The most advanced and challenging form of slacklining is balancing up high and exposed. Slacklines between rock formations, buildings or over canyons are called highlines. A highline is a slackline which is higher than 10 meters. For safety reasons, you have a harness connected by a leash that to the line you are walking on, so that, if you fall off, you don´t lose your life.
The walk over a highline is very different from normal slacklining. Why is it so different?
As well as the total balance control that you need on a low slackline there are some extra important requirements.
First and foremost is knowing how to build a safe line. Every highline has different characteristics with respect to available anchor points, the length, and local conditions (rock structure, exposure, wind impact, etc.). The ability to make this information useable is based on a lot of experience with climbing and rigging techniques and, of course, having the correct equipment for the job at hand. Just knowing how to set up a normal slackline isn't enough. It's not enough to just attach a rope underneath a normal slackline. In order to be safe you must take account of many other factors. The consequences of poor construction (e.g. material failure) can be serious and even fatal. Therefore, before setting up your own highline, make sure that you spend time with an experienced highliner to learn about the tricks of the trade. This will ensure that your first highline experiences are done in safe conditions.
Another important element is to learn some specific techniques, like knowing how to catch the line if you fall off. If you fall off without catching the highline, it generates a lot of power, and may damage the highline. Catching preserves the material and is therefore safer. Learning how to stand up from a sitting position, is necesarry also, to avoid the dangerous areas on the ends of the highline. But also the safe practice of leashfalling and climbing up on the leash again, belong to the basic repertoire of the highline.
Within the highline community, the security aspect is a prominent place and is discussed continuously and intensively. Statistical analyzes have shown that only 5% of all slackline accidents are assigned to the highline (ISA accident statistics). The "low-tension trend" has also made a significant contribution to safety, that is, the use of very low pre-tension highlines.
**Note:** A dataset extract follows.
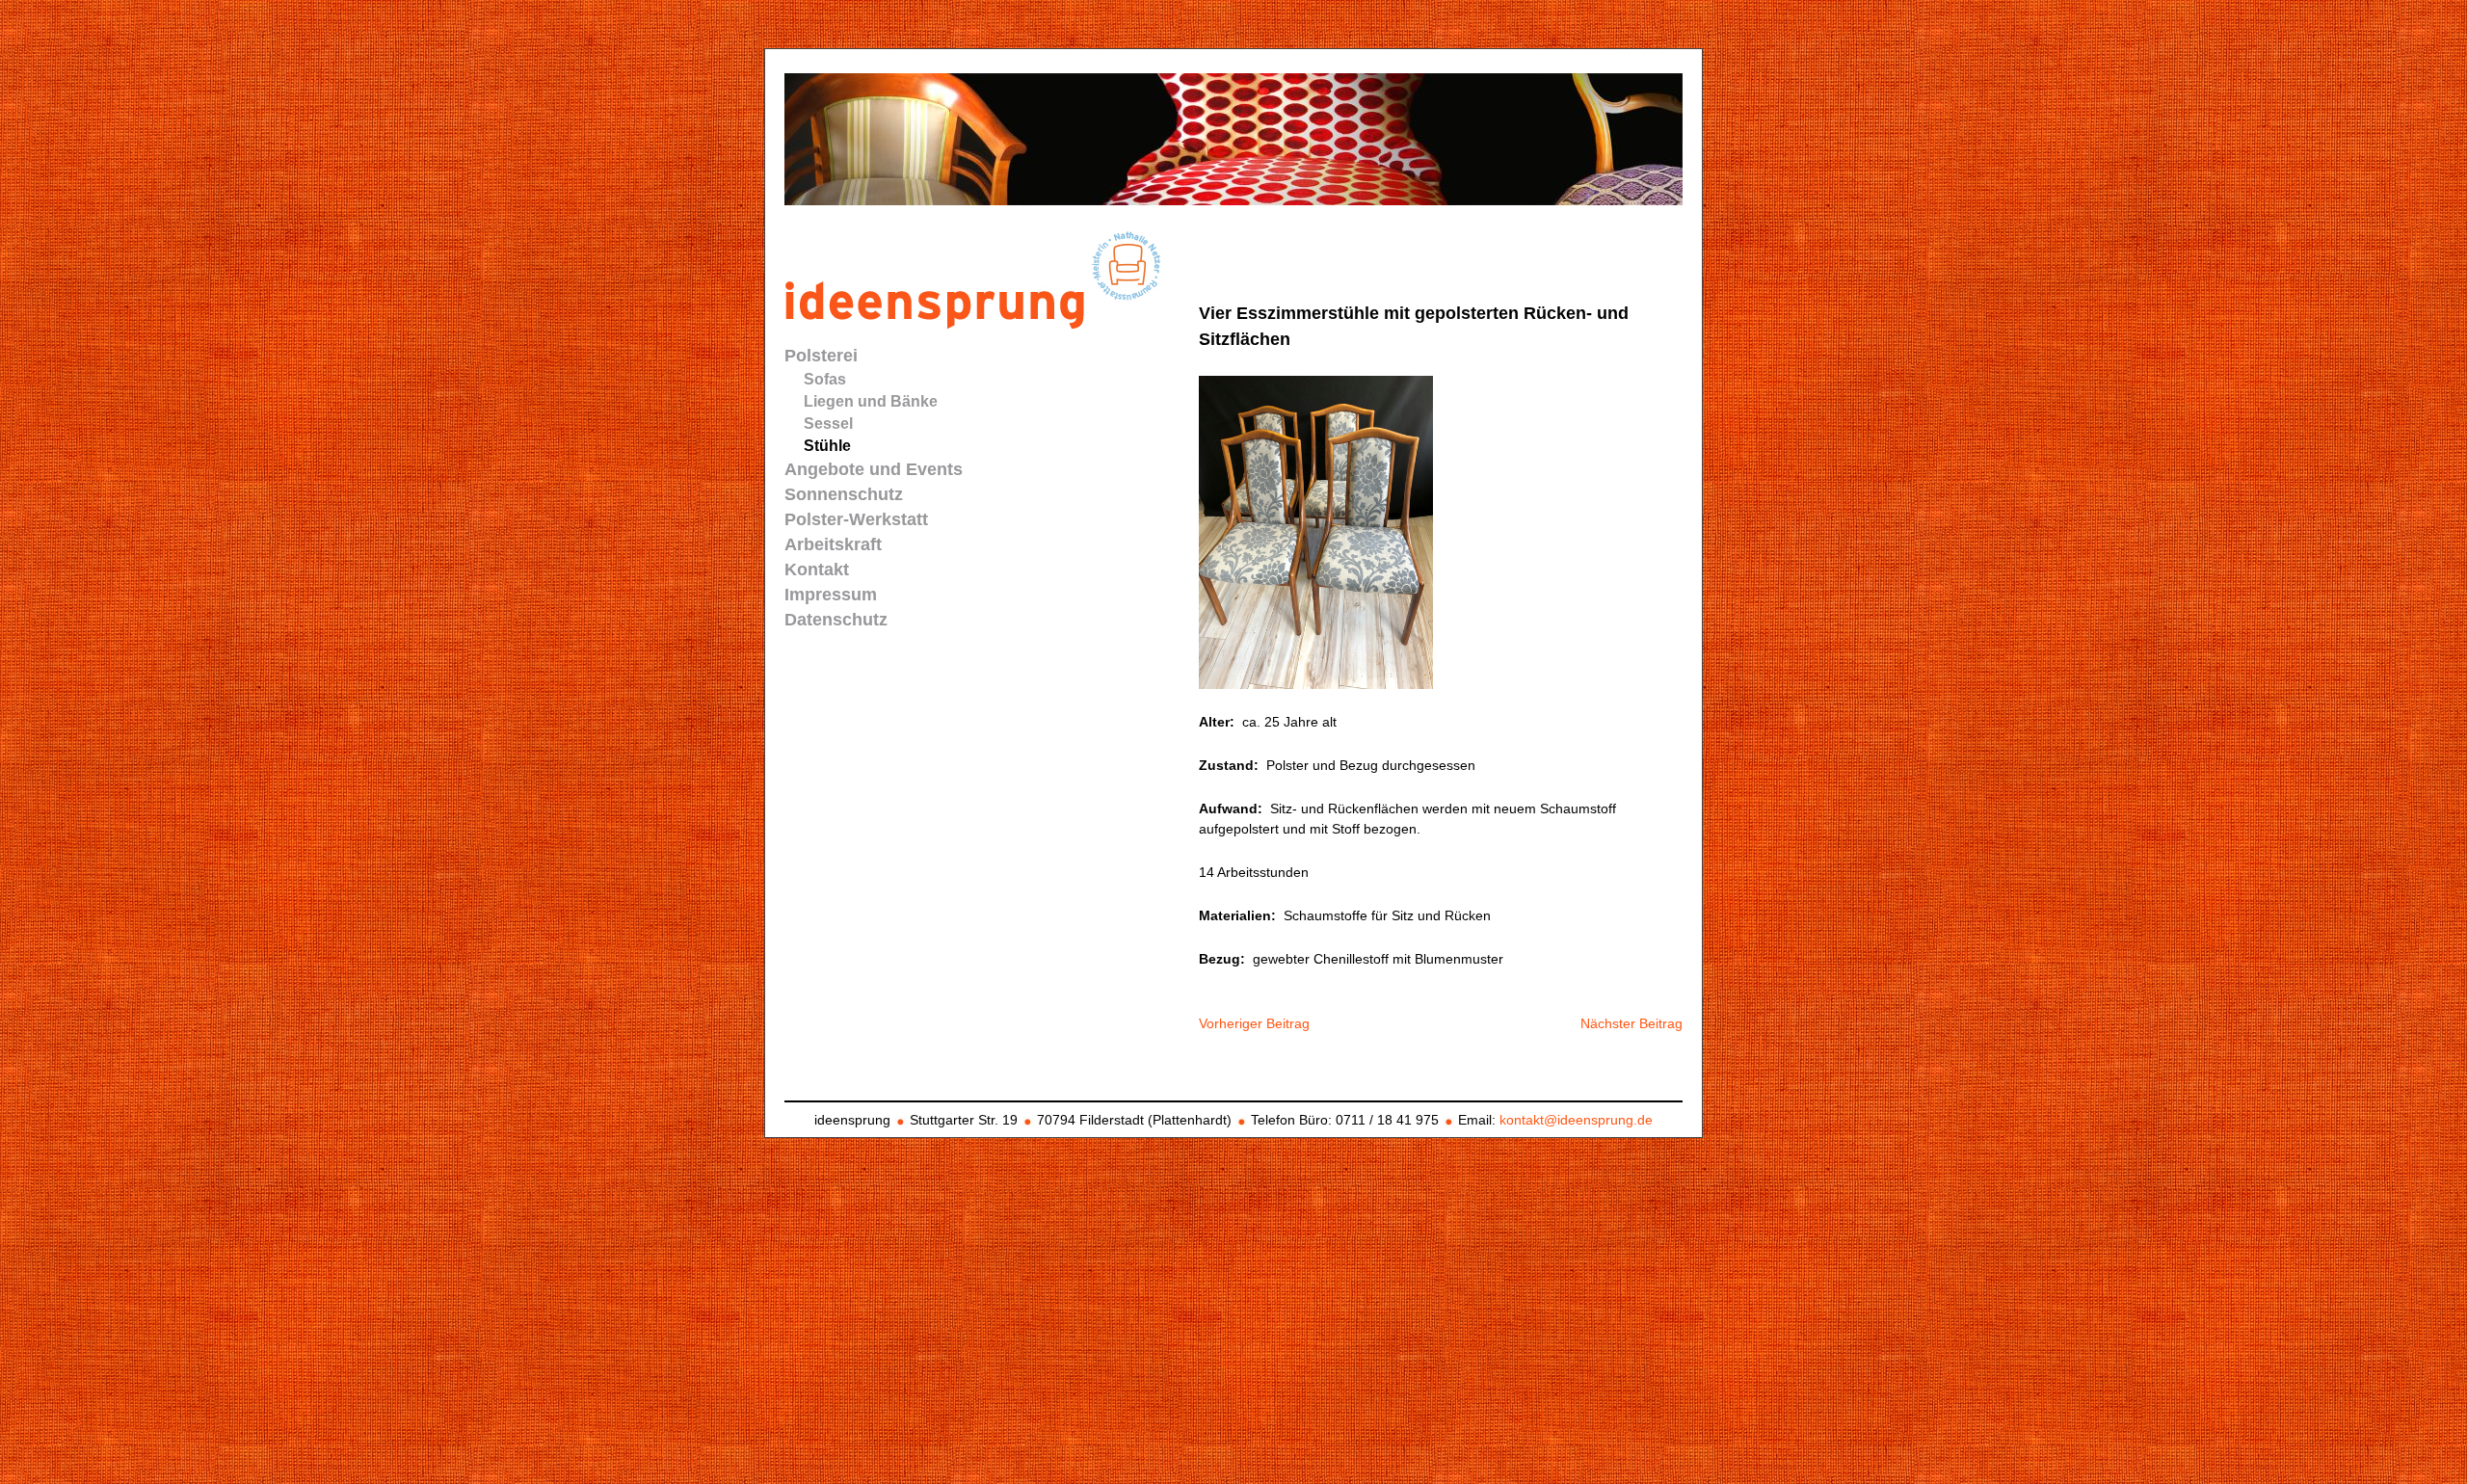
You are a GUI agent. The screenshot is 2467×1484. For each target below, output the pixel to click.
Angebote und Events (873, 469)
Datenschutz (836, 619)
Thus dangers with regard to insufficient material dimensioning are mitigated, in particular when going for increasingly gigantic highline projects.
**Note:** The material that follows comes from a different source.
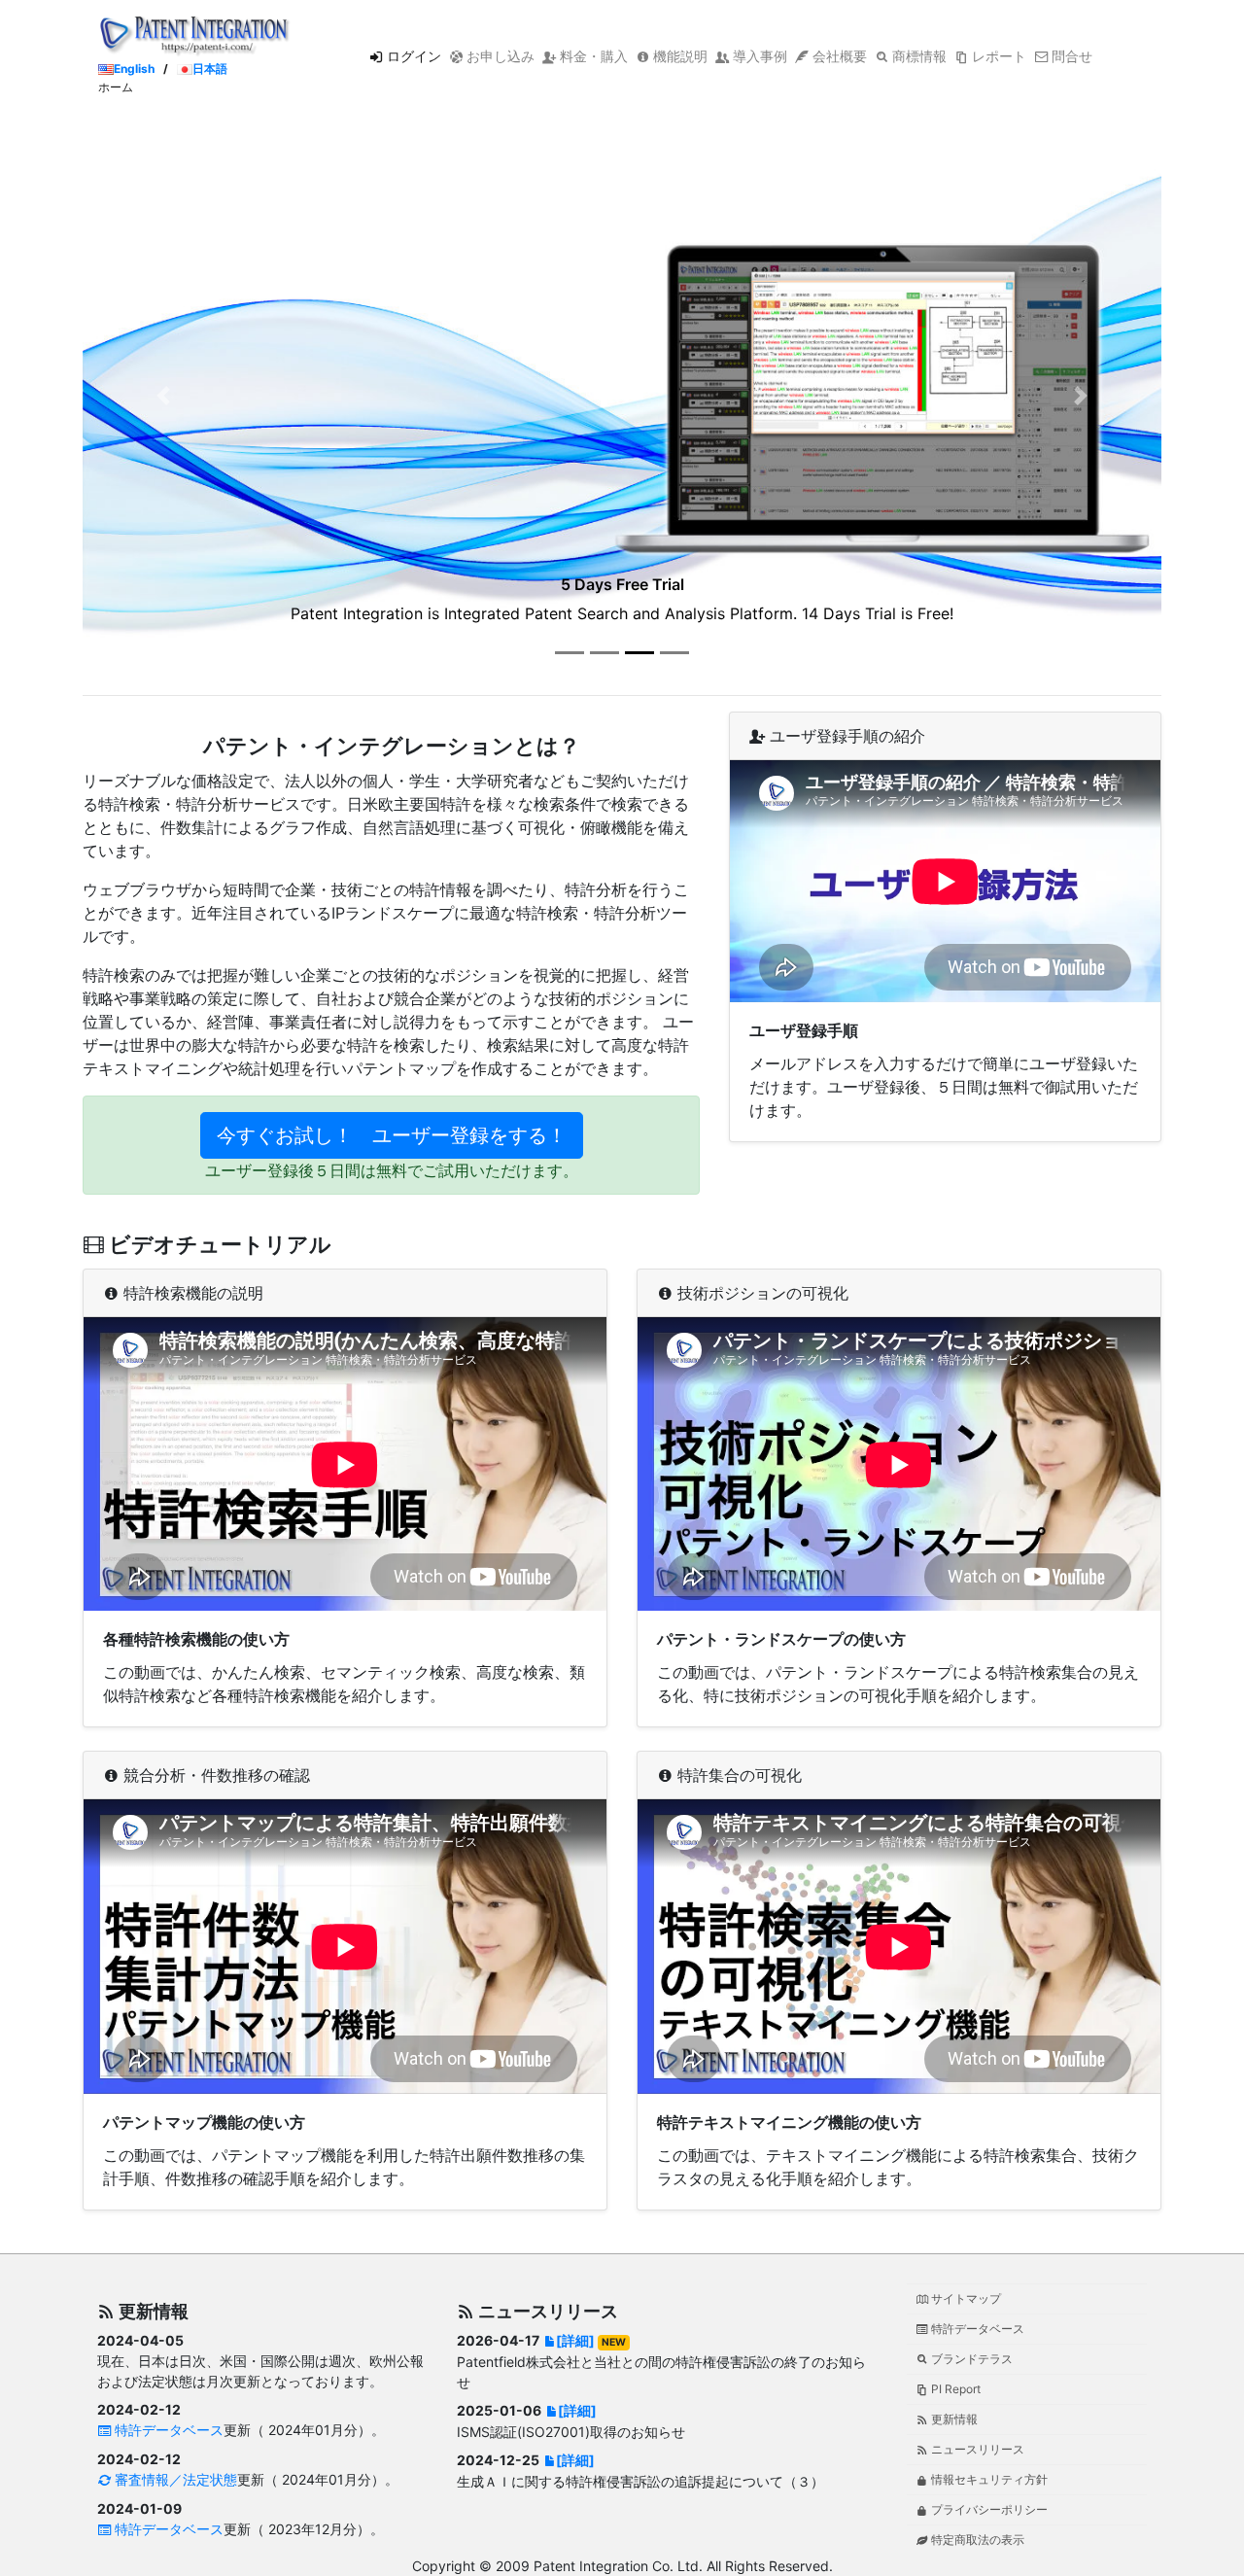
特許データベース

The mental resilience and a strong will are the decisive factors besides the aforementioned requirements. "Head-fitness" is determined on the one hand by the personality type (stress management) and secondly by safe rigging, safe walking and safe catching. A good methodology of getting there, could be a gradual increase in stress. Here each Highliner will have its own concept.
Highlining is about breaking through your limitations and mental walls. The high stress level causes a strong adrenalin rush which amplifies your feelings. If you succeed in keeping control (which means the balance) you will feel very intense moments of joy and deep inner peace. If the fear is dominant or you fall off the line, the inner walls of frustration and doubt will increase. But, by taking it one step at a time, you are able to minimise it.
Next to the preoccupation with your own psychology, highlining also contains another aspect - a visionary, aesthetical idea. The fact of existence of vertical structures in our environment and the engagement with balancing nearby the ground merge together in the mind of the slackliner. Like other alpine sports, where a rock face presents a climber with a myriad of possibilities, to discover possible lines, you need to allow yourself room for creativity and making things happen.
One of the oldest dreams of mankind, to float like a bird through the sky, comes within reach. Highlining creates a form of freedom, like a source of life, which ignites the inner fire anew.